ECLI:NL:RBZWB:2021:6918

Rechtbank Zeeland-West-Brabant

Datum uitspraak
27 juli 2021
Publicatiedatum
21 februari 2022
Zaaknummer
387581 HO RK 21/515
Instantie
Rechtbank Zeeland-West-Brabant
Type
Uitspraak
Procedures
  • Beschikking
Rechters
  • mr. Leppens
  • mr. De Kroon
  • mr. Van Emstede
Vindplaatsen
  • Rechtspraak.nl
AI samenvatting door LexboostAutomatisch gegenereerd

Toewijzing verlenging afkoelingsperiode ex artikel 376 lid 5 Fw

In deze beschikking heeft de Rechtbank Zeeland-West-Brabant op 27 juli 2021 het verzoek van [verzoekster] tot verlenging van de afkoelingsperiode ex artikel 376 lid 5 Faillissementswet (Fw) toegewezen. [verzoekster] had eerder op 11 februari 2021 een verklaring ter griffie gedeponeerd en verzocht om een afkoelingsperiode van vier maanden, welke was toegewezen op 9 maart 2021. De rechtbank heeft vastgesteld dat er belangrijke vooruitgang is geboekt in de onderhandelingen over een akkoord met de crediteuren, wat blijkt uit de bevestiging van de Belastingdienst en het voorleggen van een conceptakkoord aan de crediteuren. De rechtbank oordeelt dat de belangen van de gezamenlijke schuldeisers gediend zijn bij de verlenging van de afkoelingsperiode, omdat dit hen meer kans biedt op een betere uitkomst dan in het geval van een faillissement. De rechtbank heeft ook rekening gehouden met de bezwaren van [belanghebbende 1], maar oordeelt dat deze niet afdoen aan de noodzaak van de verlenging. De rechtbank heeft het verzoek tot verlenging toegewezen en het overige verzocht afgewezen.

Uitspraak

RECHTBANK ZEELAND-WEST-BRABANT

Team Insolventies – meervoudige kamer
beslissing op verzoek verlenging afkoelingsperiode ex artikel 376 Faillissementswet (Fw)
rekestnummer: 387581 HO RK 21/515
uitspraakdatum: 27 juli 2021
beschikking op het ingekomen verzoek ex artikel 376 lid 5 Fw, met bijlagen, van
[verzoekster] ,
gevestigd en zaakdoende te [plaatsnaam] ,
hierna te noemen [verzoekster] ,
advocaat: mr. P.C.M. Ouwens.

1.Het verloop van de procedure

1.1.

• **Bronmateriaal**
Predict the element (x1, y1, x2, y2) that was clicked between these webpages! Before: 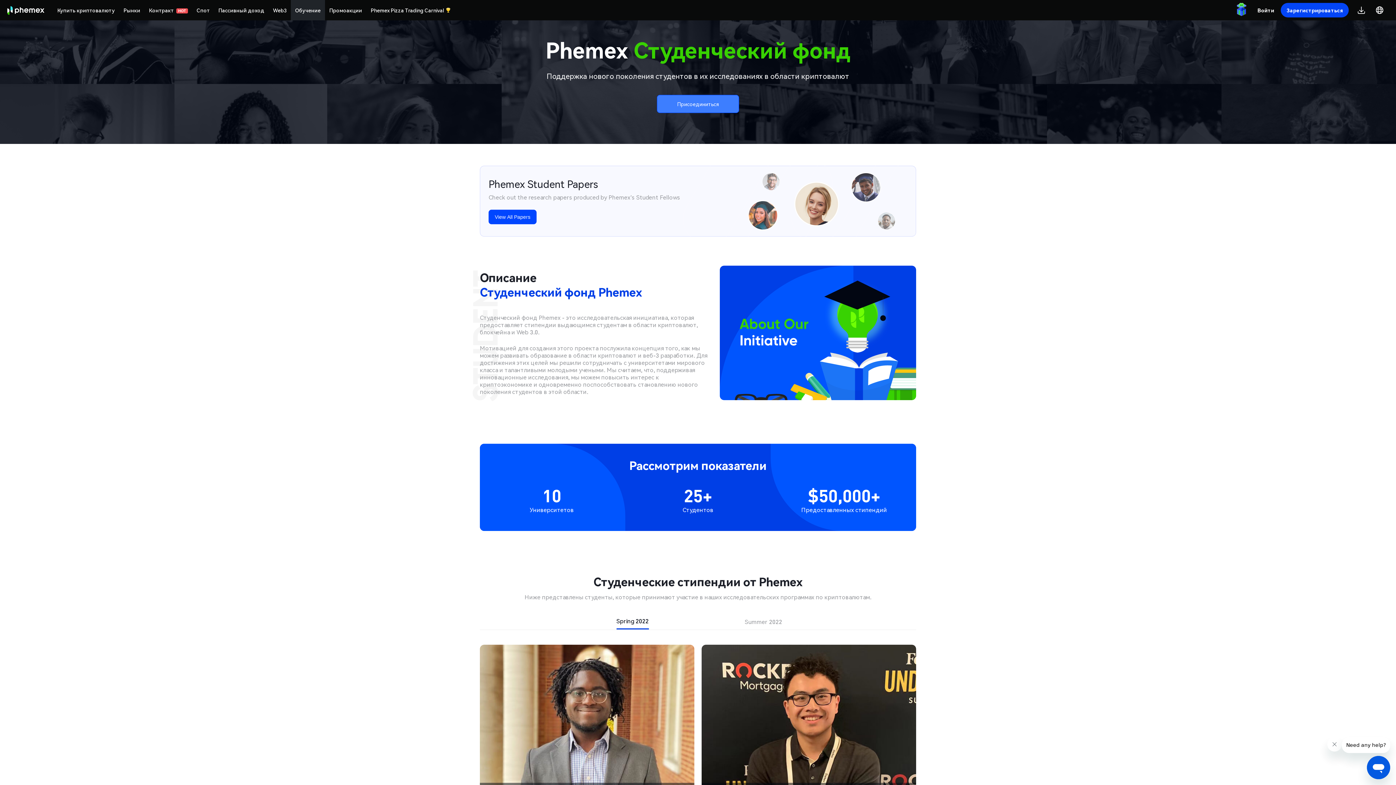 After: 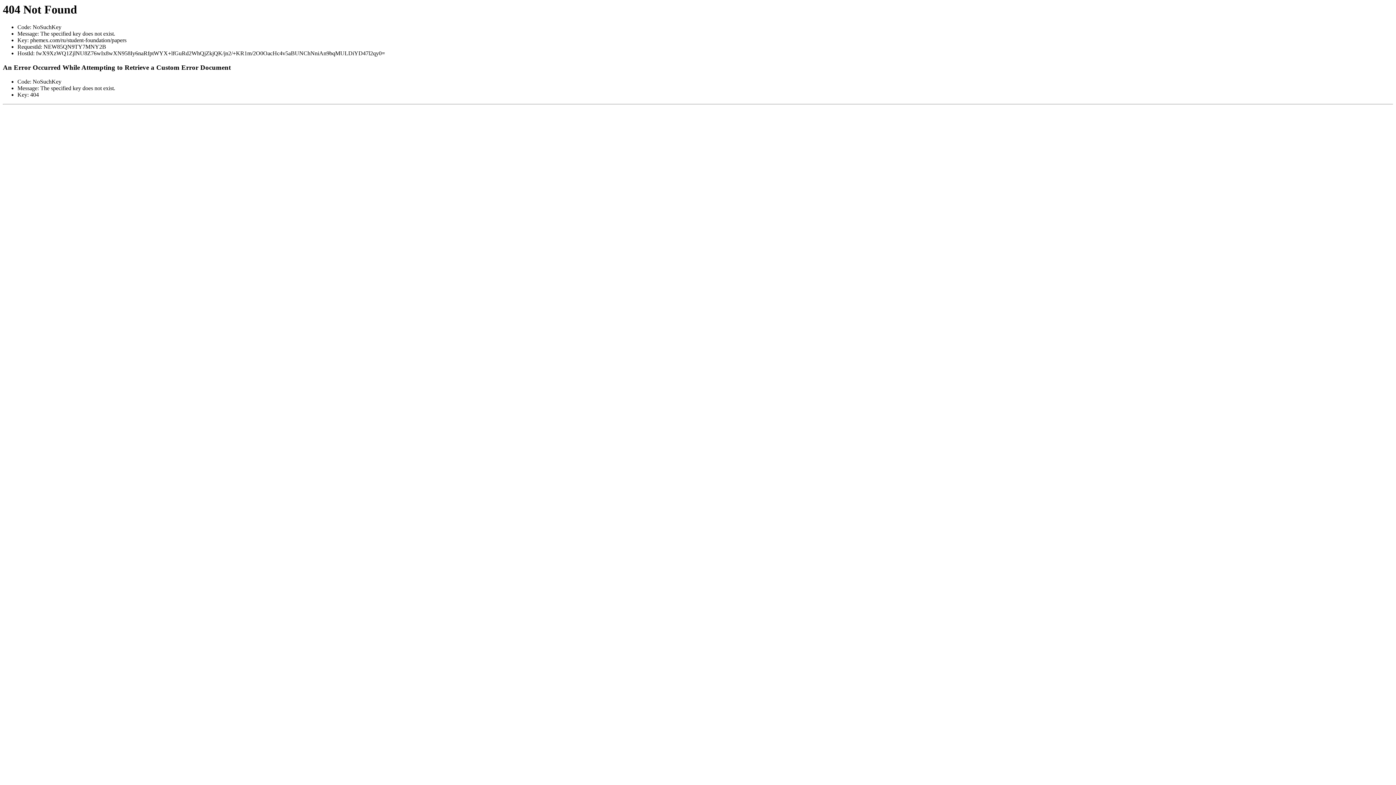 Action: bbox: (488, 209, 536, 224) label: View All PapersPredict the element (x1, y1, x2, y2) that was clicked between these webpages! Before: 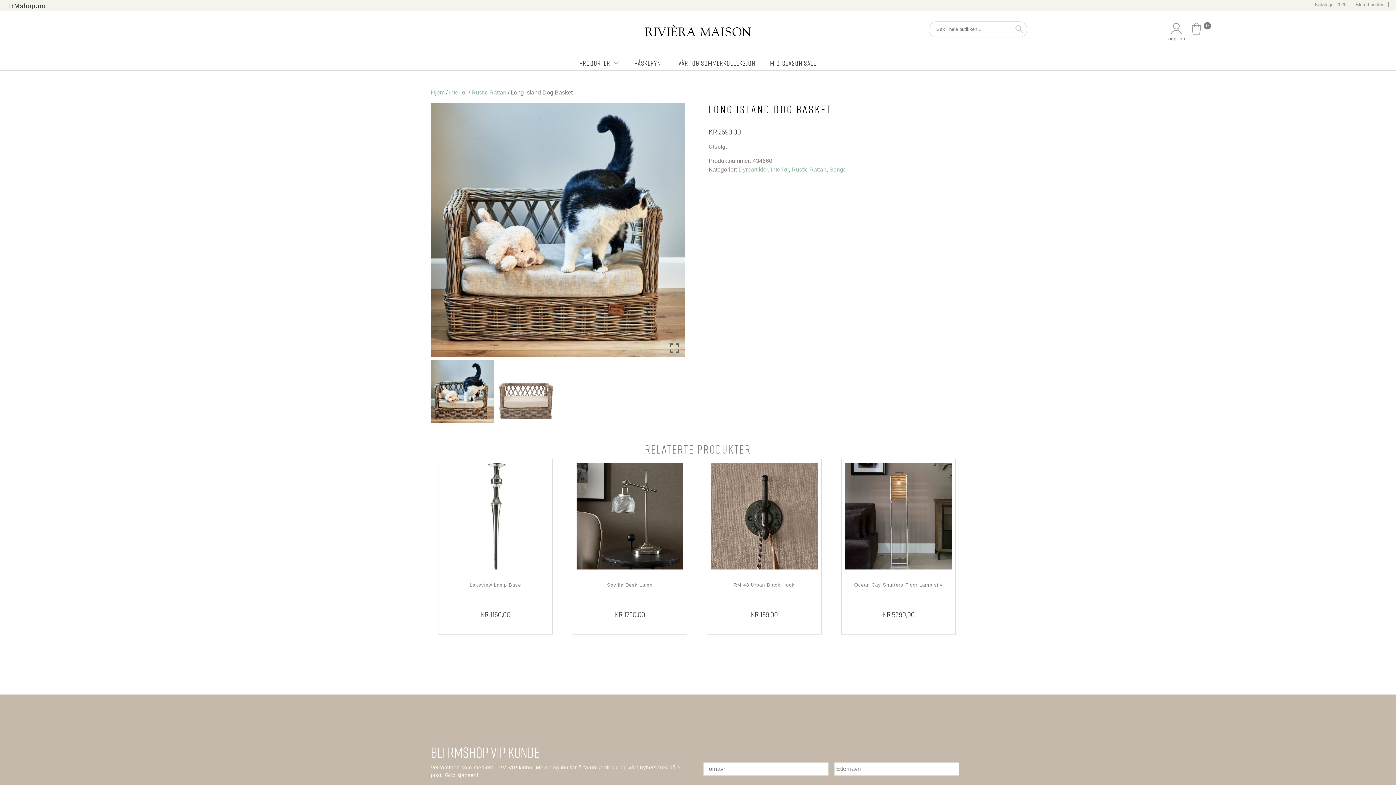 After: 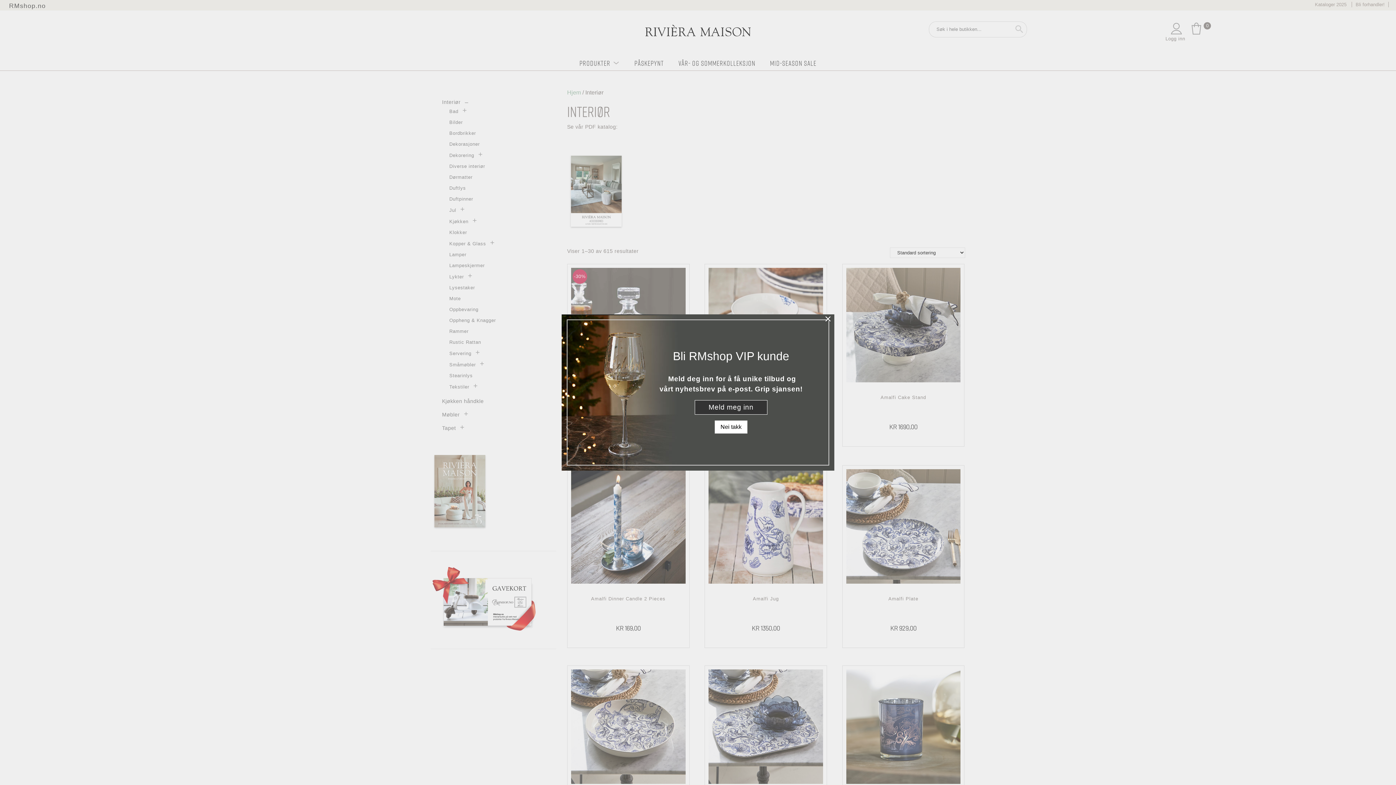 Action: label: Interiør bbox: (449, 89, 467, 95)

• **Opdrachten**
a) Vat de beschikking samen in twee zinnen.
b) Beantwoord aan de hand van de beschikking de volgende vragen:
(i) Op welke datum is de beschikking gepubliceerd?
(ii) Op welke datum heeft [verzoekster] een verklaring ter griffie gedeponeerd?
(iii) Welke advocaat treedt op voor [verzoekster]?
c) Werk het gedeelte van de beschikking bij dat begint met de woorden "rekestnummer: 387581 HO" en eindigt met "mr. P.C.M. Ouwens.". Vervang daarin "advocaat" door "gemachtigde" en geef het volledige gedeelte weer.
Het materiaal speelt hierbij geen enkele rol.

• **Oplossingen per opdracht**
a) Op 27 juli 2021 heeft de Rechtbank Zeeland-West-Brabant het verzoek van [verzoekster] tot verlenging van de afkoelingsperiode ex artikel 376 lid 5 Fw toegewezen, nadat op 9 maart 2021 al een afkoelingsperiode van vier maanden was toegewezen. De rechtbank stelde vast dat belangrijke vooruitgang was geboekt in de onderhandelingen over een akkoord met de crediteuren, achtte de verlenging in het belang van de gezamenlijke schuldeisers en wees het overige verzochte af.

b)
(i) Op 21 februari 2022.
(ii) Op 11 februari 2021.
(iii) Mr. P.C.M. Ouwens.

c)
rekestnummer: 387581 HO RK 21/515
uitspraakdatum: 27 juli 2021
beschikking op het ingekomen verzoek ex artikel 376 lid 5 Fw, met bijlagen, van
[verzoekster] ,
gevestigd en zaakdoende te [plaatsnaam] ,
hierna te noemen [verzoekster] ,
gemachtigde: mr. P.C.M. Ouwens.